+++ DATI DISPONIBILI +++

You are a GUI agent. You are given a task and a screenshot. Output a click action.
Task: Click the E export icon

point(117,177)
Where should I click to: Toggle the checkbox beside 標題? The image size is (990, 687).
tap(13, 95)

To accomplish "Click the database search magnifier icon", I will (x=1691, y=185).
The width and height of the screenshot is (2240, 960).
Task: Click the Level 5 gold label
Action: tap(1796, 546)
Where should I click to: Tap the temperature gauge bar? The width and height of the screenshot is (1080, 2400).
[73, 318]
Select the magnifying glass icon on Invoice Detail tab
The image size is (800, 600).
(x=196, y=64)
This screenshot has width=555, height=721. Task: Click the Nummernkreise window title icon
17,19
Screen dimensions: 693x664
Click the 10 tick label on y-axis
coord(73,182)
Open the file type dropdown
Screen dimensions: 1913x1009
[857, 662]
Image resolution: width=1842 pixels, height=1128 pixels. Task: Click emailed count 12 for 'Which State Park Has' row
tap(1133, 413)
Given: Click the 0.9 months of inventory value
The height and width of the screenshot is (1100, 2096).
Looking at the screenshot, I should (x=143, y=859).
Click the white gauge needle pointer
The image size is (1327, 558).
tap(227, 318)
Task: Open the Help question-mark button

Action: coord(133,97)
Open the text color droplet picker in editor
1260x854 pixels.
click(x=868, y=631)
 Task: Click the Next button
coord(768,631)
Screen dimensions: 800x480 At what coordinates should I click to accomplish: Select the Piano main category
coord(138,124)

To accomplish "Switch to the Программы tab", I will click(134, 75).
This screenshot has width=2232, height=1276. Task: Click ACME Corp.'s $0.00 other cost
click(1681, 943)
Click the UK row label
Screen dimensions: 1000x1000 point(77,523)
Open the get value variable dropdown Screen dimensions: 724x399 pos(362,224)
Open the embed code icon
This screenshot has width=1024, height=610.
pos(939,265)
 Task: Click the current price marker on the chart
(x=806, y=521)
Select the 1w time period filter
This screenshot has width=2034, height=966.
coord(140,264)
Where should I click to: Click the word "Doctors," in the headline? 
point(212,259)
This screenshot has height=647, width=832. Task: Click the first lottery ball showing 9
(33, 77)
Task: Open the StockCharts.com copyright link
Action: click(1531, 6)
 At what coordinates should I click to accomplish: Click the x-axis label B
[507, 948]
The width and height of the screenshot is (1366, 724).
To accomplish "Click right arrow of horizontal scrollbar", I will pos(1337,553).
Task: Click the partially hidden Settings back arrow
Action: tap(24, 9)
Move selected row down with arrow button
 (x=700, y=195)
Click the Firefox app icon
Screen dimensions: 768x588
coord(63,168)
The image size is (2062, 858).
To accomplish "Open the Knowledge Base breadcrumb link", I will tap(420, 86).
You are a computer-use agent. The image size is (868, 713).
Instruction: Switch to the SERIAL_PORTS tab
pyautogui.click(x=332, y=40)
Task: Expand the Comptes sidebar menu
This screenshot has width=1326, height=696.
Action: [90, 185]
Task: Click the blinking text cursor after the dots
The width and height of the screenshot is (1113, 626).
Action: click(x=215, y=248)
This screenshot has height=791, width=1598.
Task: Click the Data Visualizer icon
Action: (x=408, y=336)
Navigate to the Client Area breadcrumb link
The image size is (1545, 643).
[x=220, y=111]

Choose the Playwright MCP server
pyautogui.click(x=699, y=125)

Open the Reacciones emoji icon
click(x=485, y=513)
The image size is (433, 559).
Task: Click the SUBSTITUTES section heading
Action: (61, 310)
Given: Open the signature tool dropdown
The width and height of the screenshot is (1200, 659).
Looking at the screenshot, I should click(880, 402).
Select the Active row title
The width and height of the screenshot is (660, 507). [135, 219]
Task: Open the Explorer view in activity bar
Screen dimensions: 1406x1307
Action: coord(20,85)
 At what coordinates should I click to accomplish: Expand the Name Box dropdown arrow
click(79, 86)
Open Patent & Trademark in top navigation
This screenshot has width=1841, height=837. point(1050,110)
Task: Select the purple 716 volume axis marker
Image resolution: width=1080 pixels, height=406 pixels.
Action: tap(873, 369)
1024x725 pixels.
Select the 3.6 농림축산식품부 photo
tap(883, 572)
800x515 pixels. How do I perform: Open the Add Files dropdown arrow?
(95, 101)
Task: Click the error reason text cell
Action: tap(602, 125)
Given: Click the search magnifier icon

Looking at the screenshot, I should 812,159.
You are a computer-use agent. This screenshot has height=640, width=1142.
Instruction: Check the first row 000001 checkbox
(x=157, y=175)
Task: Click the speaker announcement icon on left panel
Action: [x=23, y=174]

+++

**OBIETTIVO DELL'ESERCIZIO**: Sostituisci "magnifier" con "magnifying glass" in tutti i dati e lascia invariato tutto il resto.

**RISULTATO**:
You are a GUI agent. You are given a task and a screenshot. Output a click action.
Task: Click the E export icon

point(117,177)
Where should I click to: Toggle the checkbox beside 標題? The image size is (990, 687).
tap(13, 95)

To accomplish "Click the database search magnifying glass icon", I will (x=1691, y=185).
The width and height of the screenshot is (2240, 960).
Task: Click the Level 5 gold label
Action: tap(1796, 546)
Where should I click to: Tap the temperature gauge bar? The width and height of the screenshot is (1080, 2400).
[73, 318]
Select the magnifying glass icon on Invoice Detail tab
The image size is (800, 600).
(x=196, y=64)
This screenshot has width=555, height=721. Task: Click the Nummernkreise window title icon
17,19
Screen dimensions: 693x664
Click the 10 tick label on y-axis
coord(73,182)
Open the file type dropdown
Screen dimensions: 1913x1009
[857, 662]
Image resolution: width=1842 pixels, height=1128 pixels. Task: Click emailed count 12 for 'Which State Park Has' row
tap(1133, 413)
Given: Click the 0.9 months of inventory value
The height and width of the screenshot is (1100, 2096).
Looking at the screenshot, I should (x=143, y=859).
Click the white gauge needle pointer
The image size is (1327, 558).
tap(227, 318)
Task: Open the Help question-mark button

Action: coord(133,97)
Open the text color droplet picker in editor
1260x854 pixels.
click(x=868, y=631)
 Task: Click the Next button
coord(768,631)
Screen dimensions: 800x480 At what coordinates should I click to accomplish: Select the Piano main category
coord(138,124)

To accomplish "Switch to the Программы tab", I will click(134, 75).
This screenshot has width=2232, height=1276. Task: Click ACME Corp.'s $0.00 other cost
click(1681, 943)
Click the UK row label
Screen dimensions: 1000x1000 point(77,523)
Open the get value variable dropdown Screen dimensions: 724x399 pos(362,224)
Open the embed code icon
This screenshot has width=1024, height=610.
pos(939,265)
 Task: Click the current price marker on the chart
(x=806, y=521)
Select the 1w time period filter
This screenshot has width=2034, height=966.
coord(140,264)
Where should I click to: Click the word "Doctors," in the headline? 
point(212,259)
This screenshot has height=647, width=832. Task: Click the first lottery ball showing 9
(33, 77)
Task: Open the StockCharts.com copyright link
Action: click(1531, 6)
 At what coordinates should I click to accomplish: Click the x-axis label B
[507, 948]
The width and height of the screenshot is (1366, 724).
To accomplish "Click right arrow of horizontal scrollbar", I will pos(1337,553).
Task: Click the partially hidden Settings back arrow
Action: tap(24, 9)
Move selected row down with arrow button
 (x=700, y=195)
Click the Firefox app icon
Screen dimensions: 768x588
coord(63,168)
The image size is (2062, 858).
To accomplish "Open the Knowledge Base breadcrumb link", I will tap(420, 86).
You are a computer-use agent. The image size is (868, 713).
Instruction: Switch to the SERIAL_PORTS tab
pyautogui.click(x=332, y=40)
Task: Expand the Comptes sidebar menu
This screenshot has width=1326, height=696.
Action: [90, 185]
Task: Click the blinking text cursor after the dots
The width and height of the screenshot is (1113, 626).
Action: click(x=215, y=248)
This screenshot has height=791, width=1598.
Task: Click the Data Visualizer icon
Action: (x=408, y=336)
Navigate to the Client Area breadcrumb link
The image size is (1545, 643).
[x=220, y=111]

Choose the Playwright MCP server
pyautogui.click(x=699, y=125)

Open the Reacciones emoji icon
click(x=485, y=513)
The image size is (433, 559).
Task: Click the SUBSTITUTES section heading
Action: (61, 310)
Given: Open the signature tool dropdown
The width and height of the screenshot is (1200, 659).
Looking at the screenshot, I should click(880, 402).
Select the Active row title
The width and height of the screenshot is (660, 507). [135, 219]
Task: Open the Explorer view in activity bar
Screen dimensions: 1406x1307
Action: coord(20,85)
 At what coordinates should I click to accomplish: Expand the Name Box dropdown arrow
click(79, 86)
Open Patent & Trademark in top navigation
This screenshot has width=1841, height=837. point(1050,110)
Task: Select the purple 716 volume axis marker
Image resolution: width=1080 pixels, height=406 pixels.
Action: tap(873, 369)
1024x725 pixels.
Select the 3.6 농림축산식품부 photo
tap(883, 572)
800x515 pixels. How do I perform: Open the Add Files dropdown arrow?
(95, 101)
Task: Click the error reason text cell
Action: tap(602, 125)
Given: Click the search magnifying glass icon

Looking at the screenshot, I should 812,159.
You are a computer-use agent. This screenshot has height=640, width=1142.
Instruction: Check the first row 000001 checkbox
(x=157, y=175)
Task: Click the speaker announcement icon on left panel
Action: [x=23, y=174]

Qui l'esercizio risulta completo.